X-Men: Days of Future Past







Nicholas Hoult, James McAvoy and Hugh Jackman are on a roll in "X-Men: Days of Future Past."
© 2014 Marvel and Twentieth Century Fox



(Reviewed May 22, 2014, by James Dawson)

The action-packed and outrageously entertaining "X-Men: Days of Future Past" is right up there with Marvel's "The Avengers" as one of the most thoroughly enjoyable superhero movies ever made. With a more interesting plot and more well-developed main characters than any previous installment of the X-Men series, it also delivers the kind of spectacular special-effects set pieces that demand to be seen on the biggest screen possible.

Returning cast members include Hugh Jackman in a franchise-best performance as Logan, aka the indestructible claws-sprouting Wolverine, and Jennifer Lawrence as the blue-skinned shape-shifter Raven/Mystique. X-Men leader Professor Charles Xavier is played with the solemn steadfastness of maturity by Patrick Stewart and the despairing hopelessness of youth by James McAvoy. Ian McKellen embodies the older version of Xavier's former nemesis Erik Lehnsherr/Magneto, while Michael Fassbender plays Magneto's more human-hatingly nasty younger self with intimidating assurance.

Several fascinating blink-and-you'll-miss-them characters making their debut include the appropriately named Blink (Bingbing Fan), who can open teleportation portals.

A standout among the fresh faces is the literally faster-than-a-speeding-bullet teenager Peter Maximoff (an amusingly insolent Evan Peters), known in the Marvel Comics universe as Quicksilver but never called that here. A scene shot from his viewpoint as he moves impossibly fast around a room full of adversaries at what seems like a leisurely no-hurry pace is such a crowd-pleaser that Fox execs would be crazy not to rush a solo spinoff movie devoted to the character into production ASAP.

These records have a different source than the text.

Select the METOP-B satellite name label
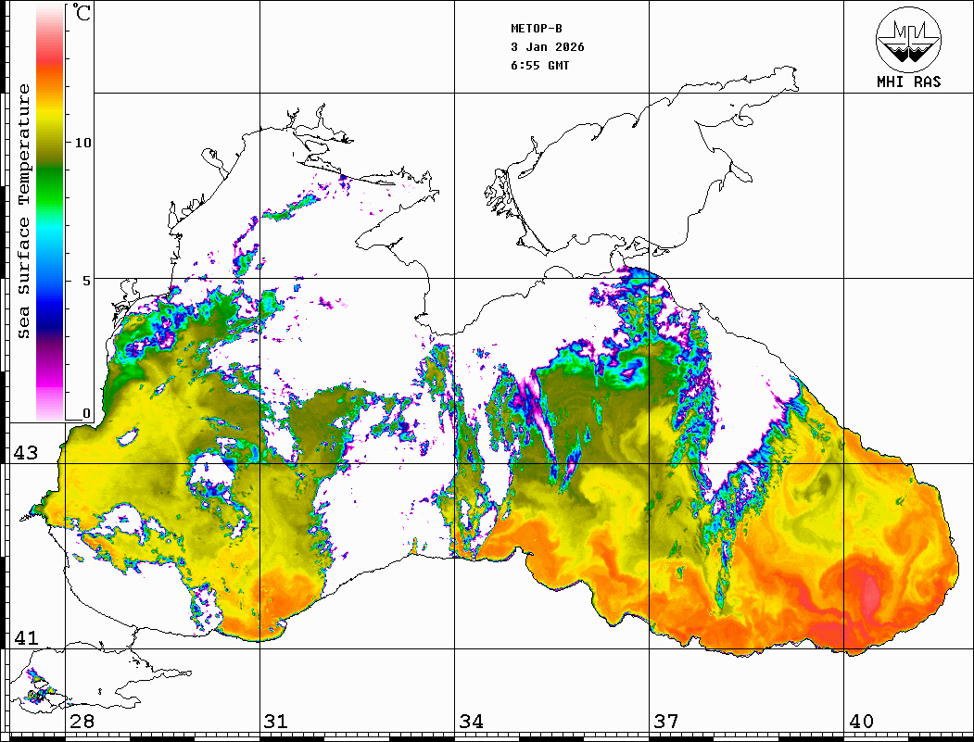 pyautogui.click(x=537, y=29)
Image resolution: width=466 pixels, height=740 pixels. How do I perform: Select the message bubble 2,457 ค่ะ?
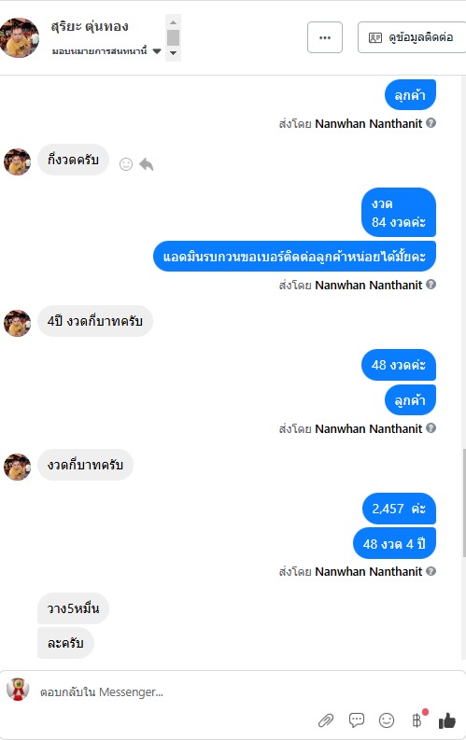click(x=399, y=509)
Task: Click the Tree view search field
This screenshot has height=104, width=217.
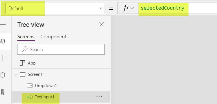Action: (x=61, y=49)
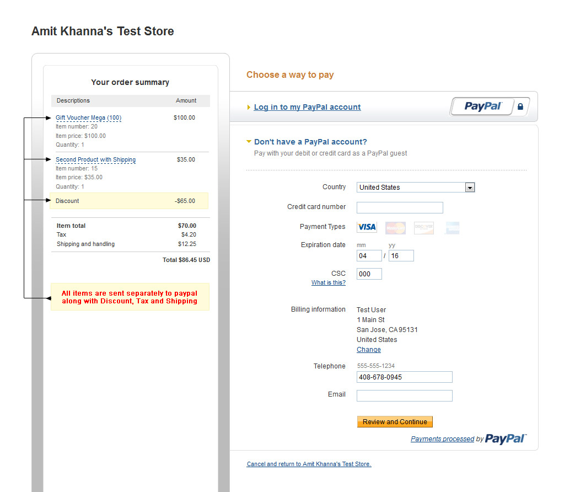Click the padlock icon beside PayPal logo

pyautogui.click(x=520, y=106)
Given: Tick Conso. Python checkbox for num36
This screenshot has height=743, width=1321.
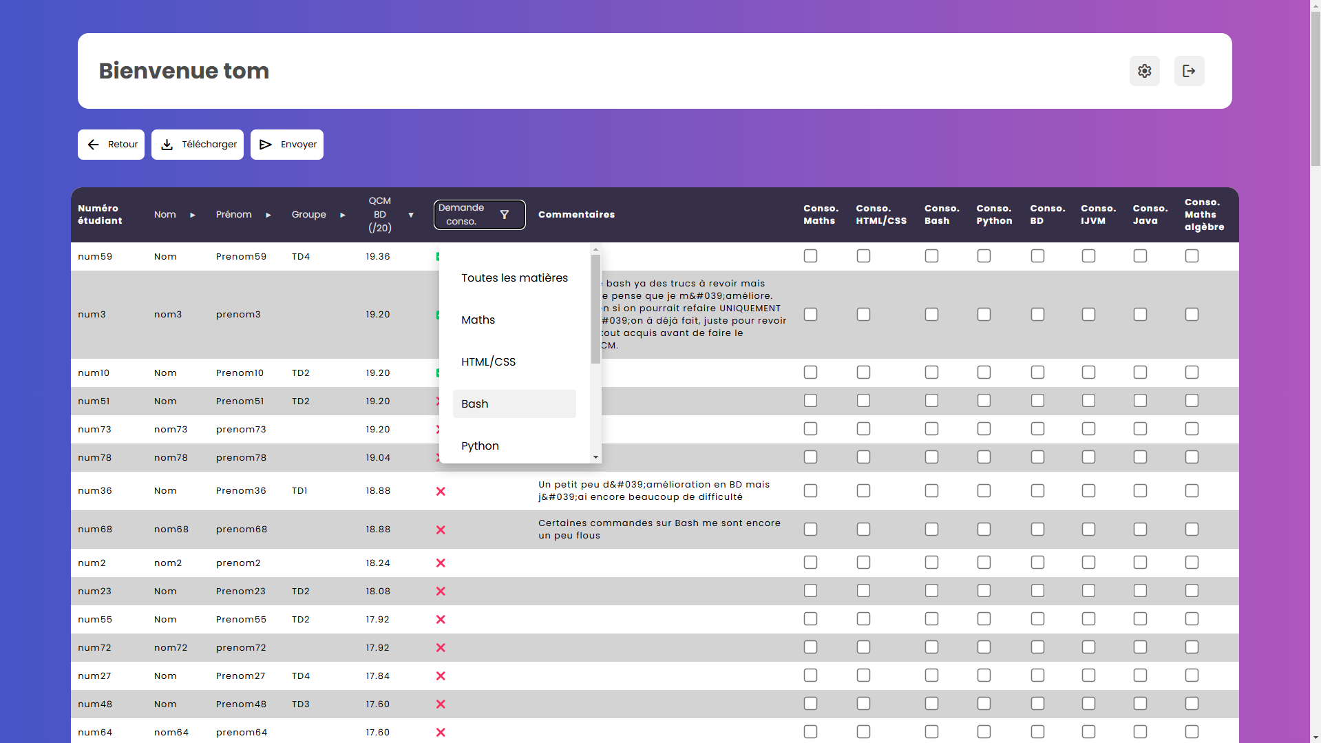Looking at the screenshot, I should 984,491.
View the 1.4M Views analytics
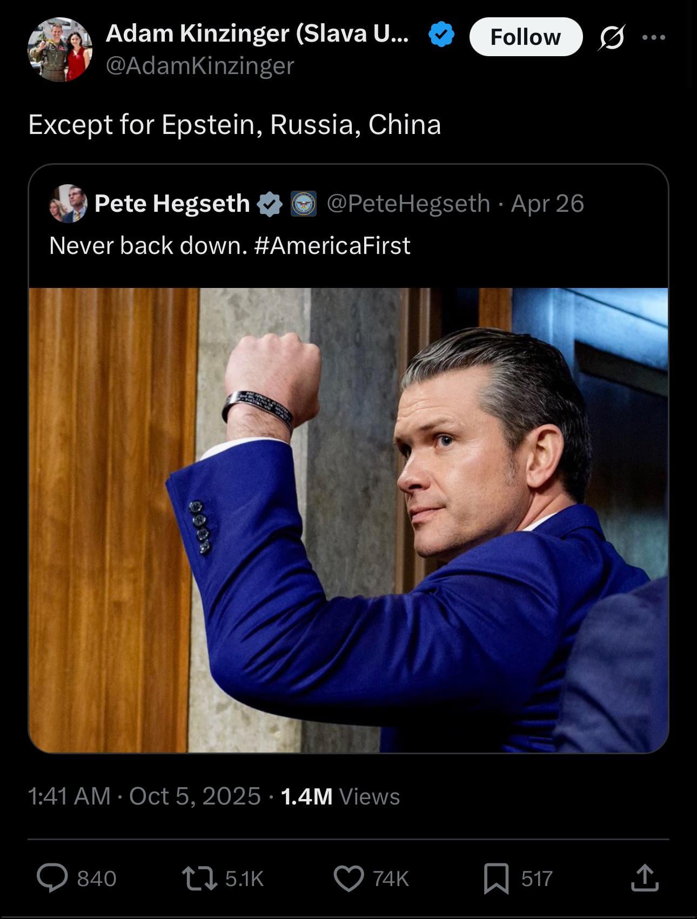697x919 pixels. pos(340,796)
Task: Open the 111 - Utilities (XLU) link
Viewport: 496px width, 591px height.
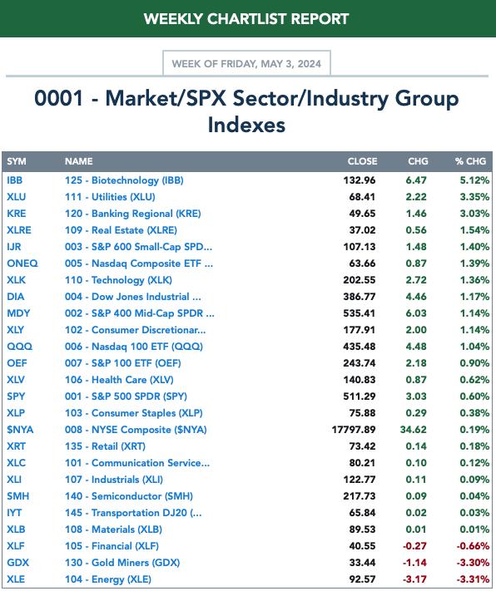Action: click(x=110, y=197)
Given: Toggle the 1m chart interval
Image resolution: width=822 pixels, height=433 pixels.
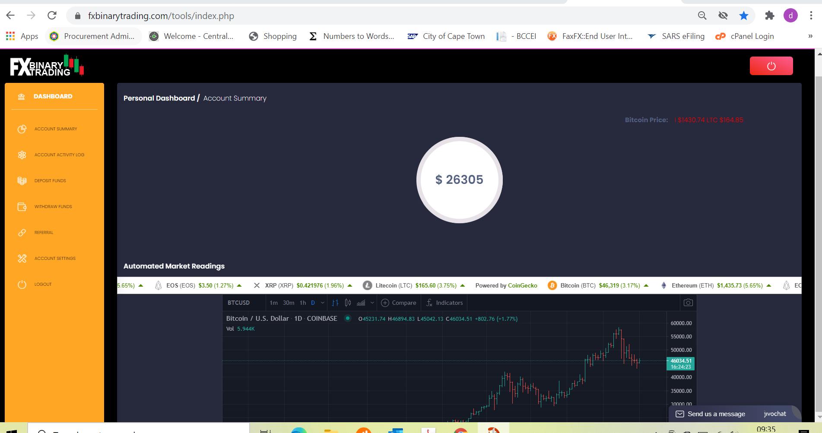Looking at the screenshot, I should coord(273,303).
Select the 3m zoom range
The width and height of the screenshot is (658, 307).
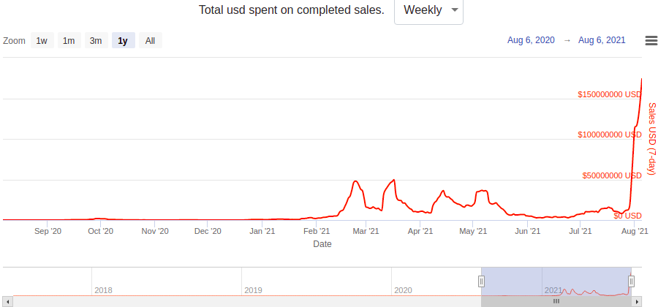tap(96, 41)
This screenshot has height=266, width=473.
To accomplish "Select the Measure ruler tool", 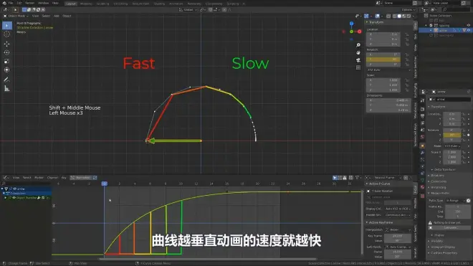I will pos(6,88).
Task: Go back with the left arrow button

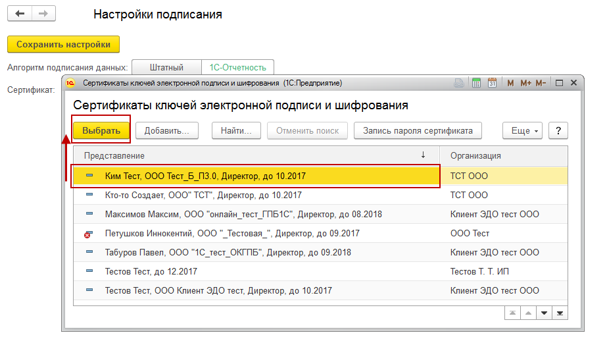Action: click(20, 14)
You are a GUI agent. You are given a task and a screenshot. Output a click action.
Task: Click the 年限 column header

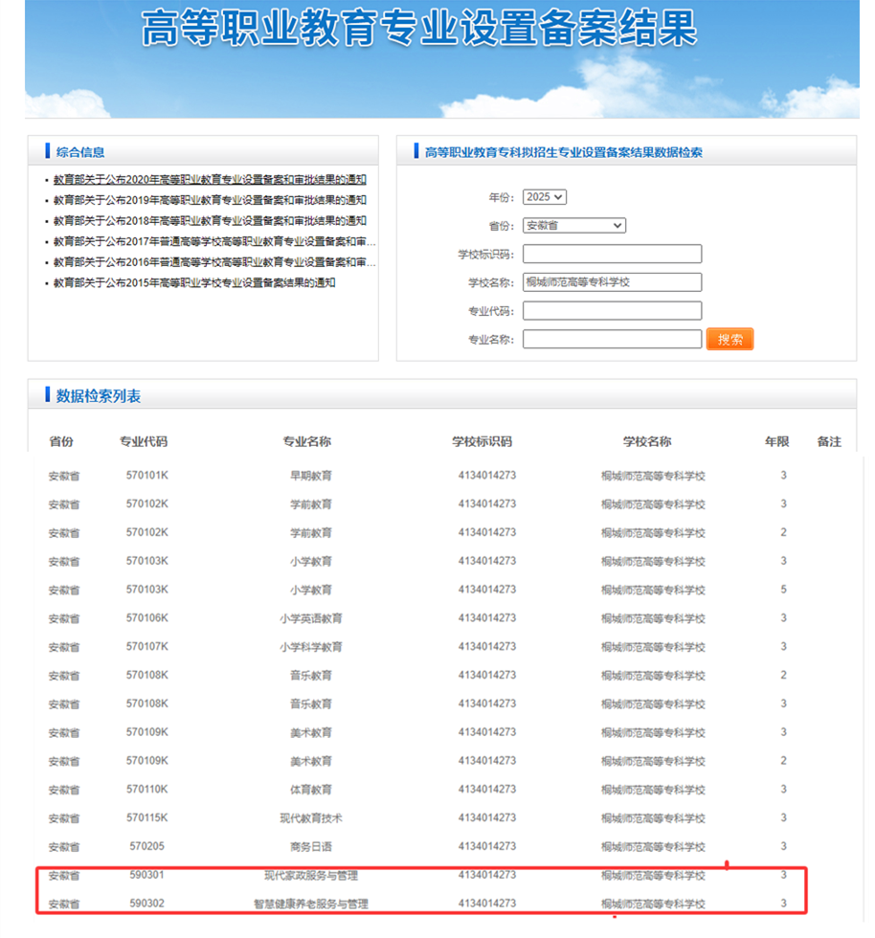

Bryan Singer, director of 2000's "X-Men" and 2003's "X-Men 2" (but not 2006's "X-Men: The Last Stand" or 2011's "X-Men: First Class") makes a triumphant return to the franchise by managing to keep irony at bay in a flick that boils down to super-powered mutants fighting each other and battling killer robots. Anybody could make this kind of stuff look silly, but getting audiences emotionally invested in the drama of a story requiring this much suspension of disbelief takes a special kind of genius.

The clever screenplay by "X-Men: The Last Stand" writer Simon Kinberg, based on a story by him and "X-Men: First Class" writers Jane Goldman and Matthew Vaughn, requires Logan's consciousness to time-travel from a frighteningly dystopian and murderous future back to 1973. That's where he must unite bitter enemies Xavier and Magneto to prevent Mystique from committing an assassination that will result in the funding of a government program to eradicate all mutants.

Fanatics may quibble over some continuity lapses with previous installments, because the movie works best if it's regarded simply as a sequel to "X-Men: First Class." Also, time-travel stories rarely hold up to a lot of thought and this one is no exception, even if the lack of concern with logic does make for a fun ride.

Marvel maniacs also will note that the screenplay is wildly unfaithful to the two 1981 comics written by Chris Claremont that inspired it. Most notably, it's not Logan but X-Man Kitty Pryde (Ellen Page) who took the time trip in the comic books. And instead of that journey ending in 1980, when Mystique intends to assassinate a presidential candidate in the comics, the film sends Logan to Nixon-era 1973, where the killing of a different victim will take place at the Paris peace talks to end the Vietnam war.

Literally every change the movie makes—which also includes injecting Magneto into the earlier events while deleting Mystique's fellow members of the charmingly named Brotherhood of Evil Mutants—improves the original story immensely. (Sorry, Blob fans.) On the good-guys side, the comics script put 1980 Colossus, Storm, Angel, Nightcrawler and Kitty up against Mystique and company. All five of those X-Men are replaced in the film's 1973 segment by Professor X, Hank McCoy/Beast (Nicholas Hoult), Logan and Magneto.

The 1970s setting provides opportunities for visual gags of the lava lamp, waterbed and Pong variety, but the film resists going completely "Anchorman" overboard. In human guise, Mystique rocks outfits like a button-front halter and big-brimmed bippity boppity hat when not impersonating men of both average and Peter Dinklage proportions, which obviously is quite a talent.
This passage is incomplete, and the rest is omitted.